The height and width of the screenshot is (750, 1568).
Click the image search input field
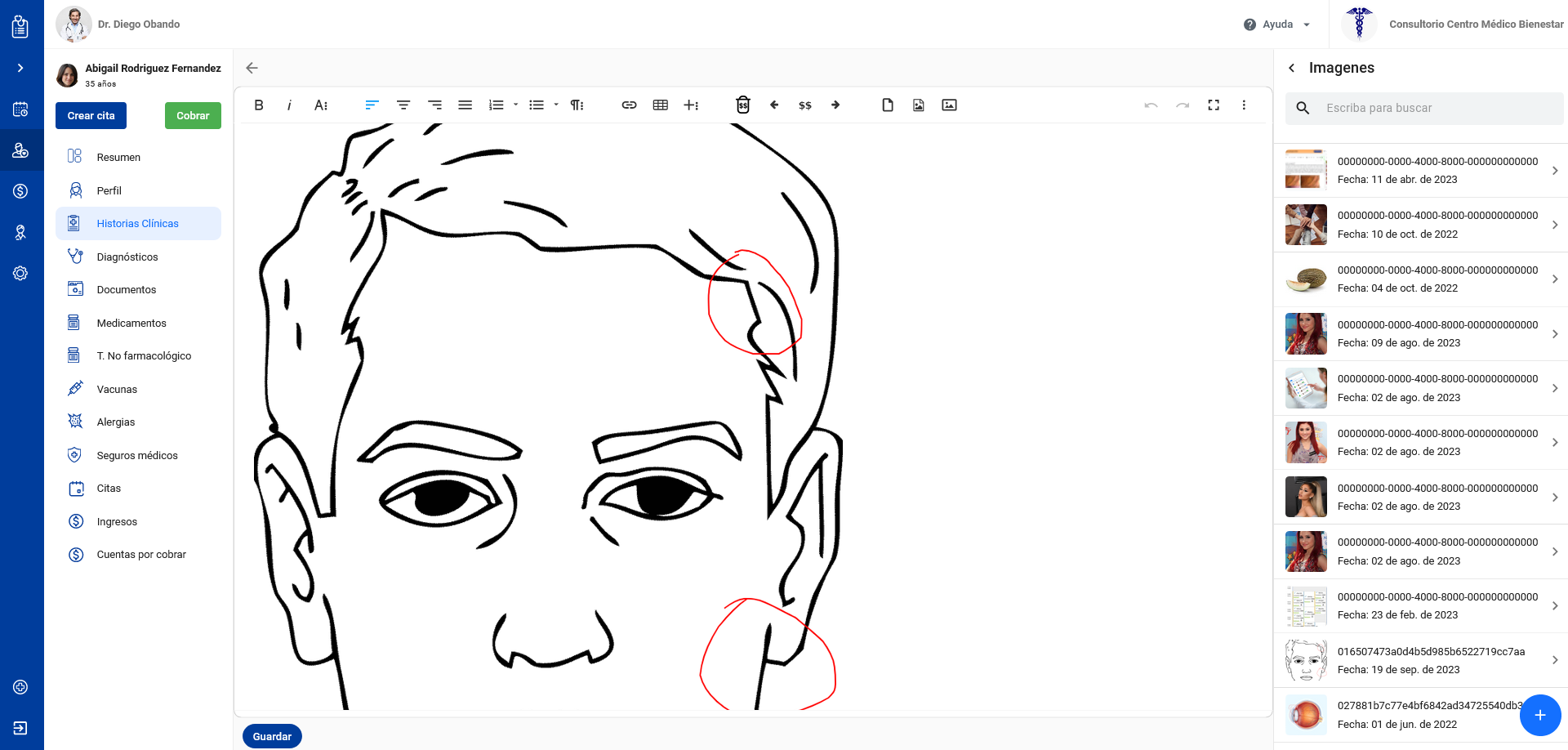coord(1437,108)
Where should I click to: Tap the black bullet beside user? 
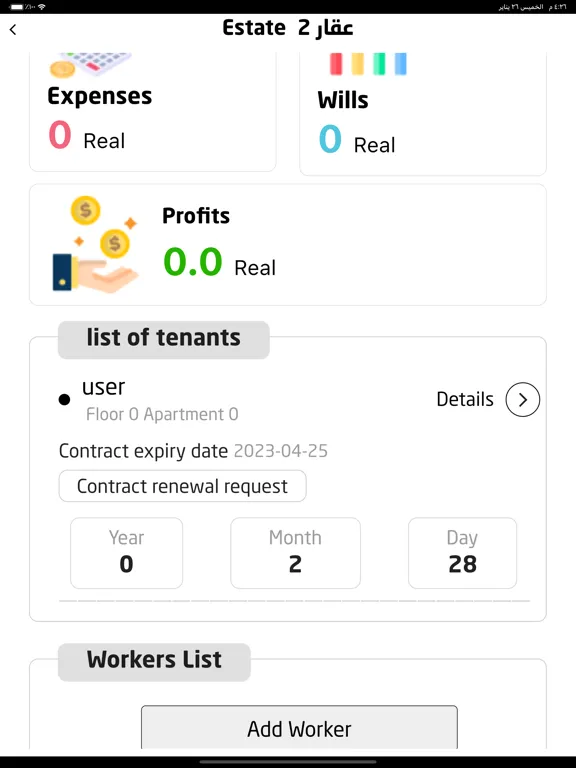tap(64, 400)
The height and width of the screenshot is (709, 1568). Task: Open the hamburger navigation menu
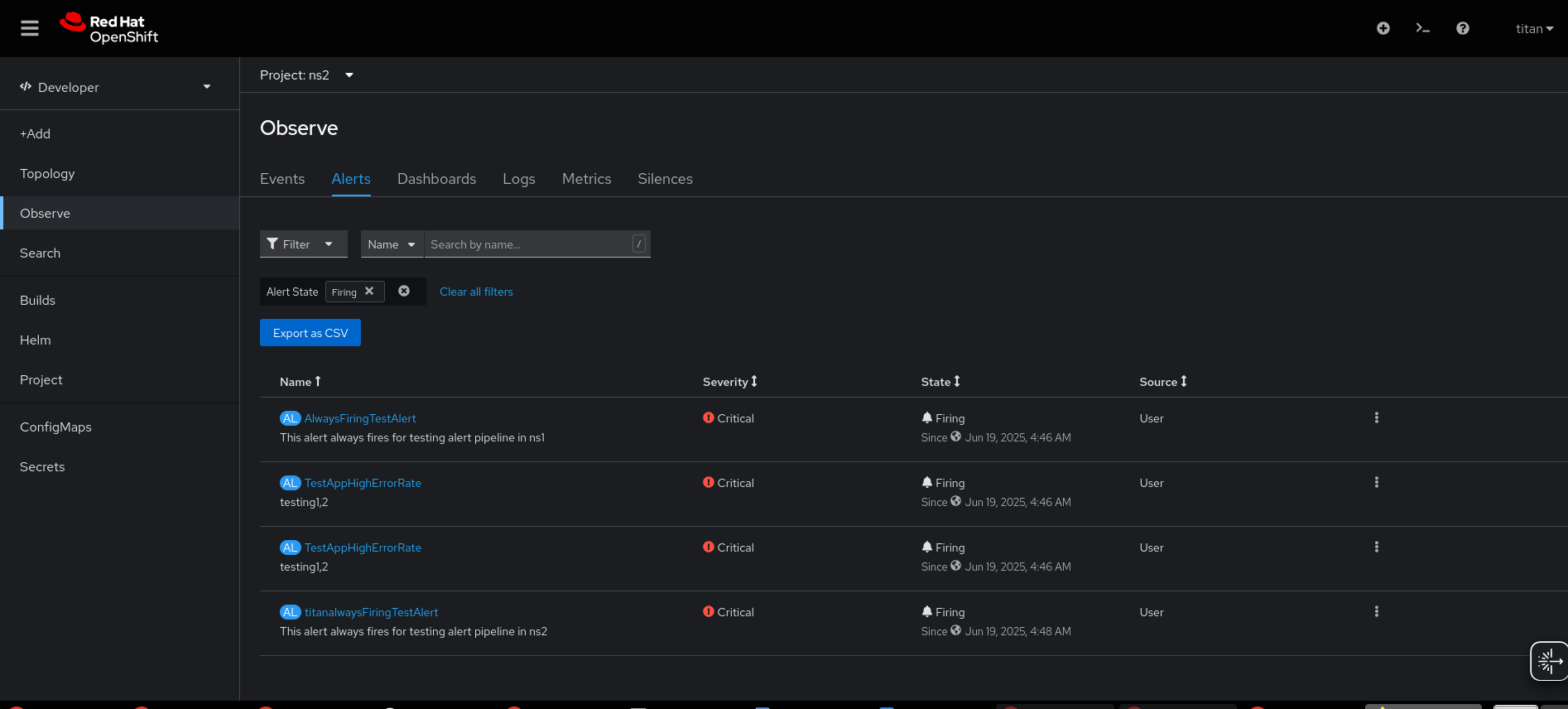point(30,28)
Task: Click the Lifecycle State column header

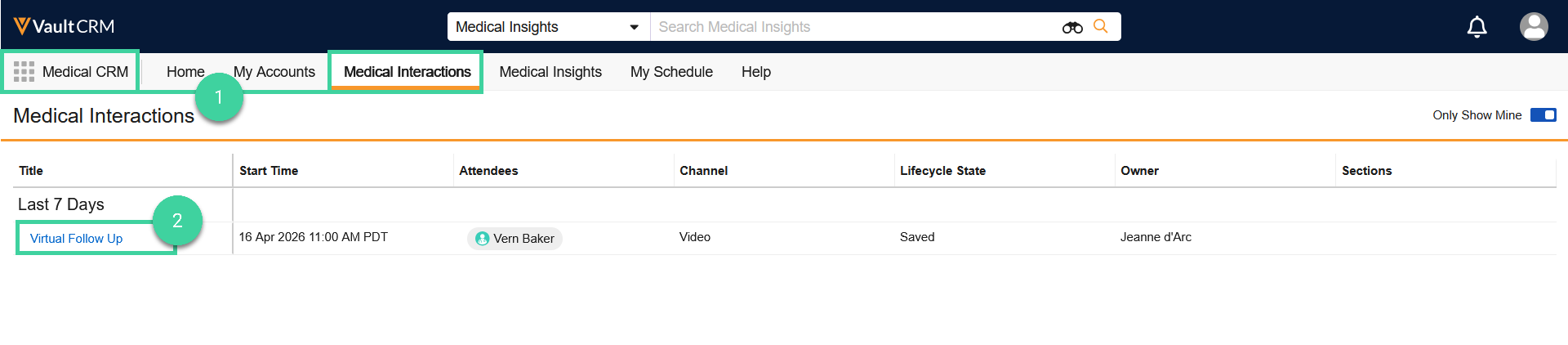Action: coord(942,171)
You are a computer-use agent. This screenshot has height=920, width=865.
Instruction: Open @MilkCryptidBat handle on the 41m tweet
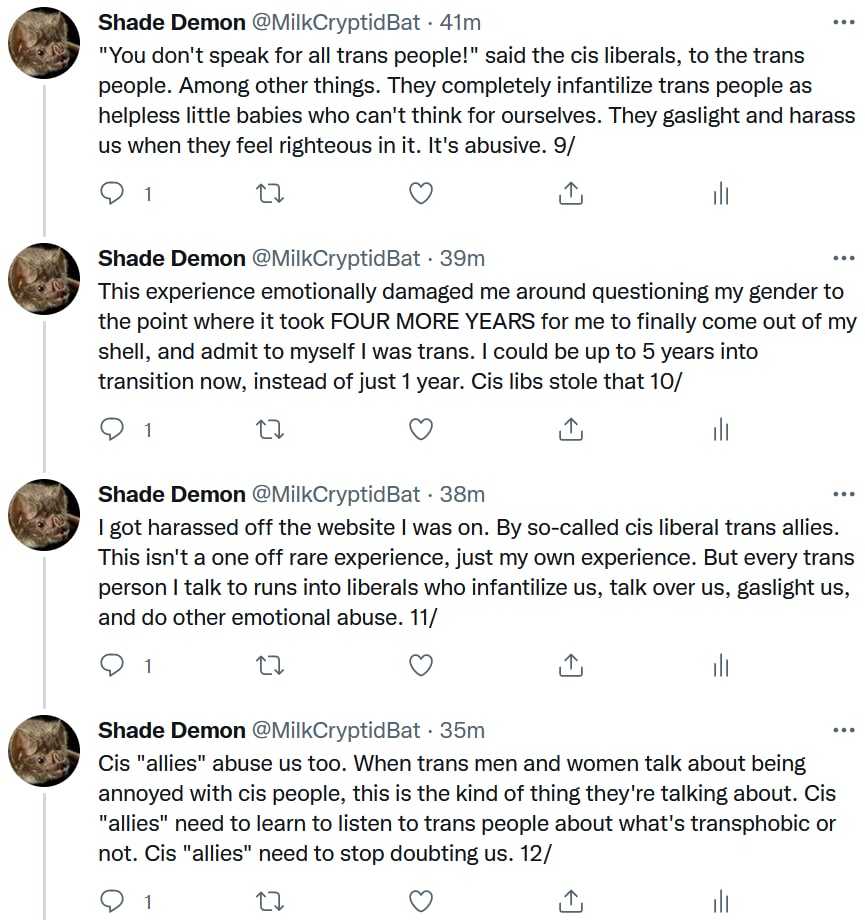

Problem details:
With the pictures left out, copy exactly the lines from the one containing "The height and width of the screenshot is (709, 1568)." through the last line of the data.

Solution for this exercise:
The height and width of the screenshot is (709, 1568). Task: Open the hamburger navigation menu
point(30,28)
Task: Click the Lifecycle State column header

Action: coord(942,171)
You are a computer-use agent. This screenshot has height=920, width=865.
Instruction: Open @MilkCryptidBat handle on the 41m tweet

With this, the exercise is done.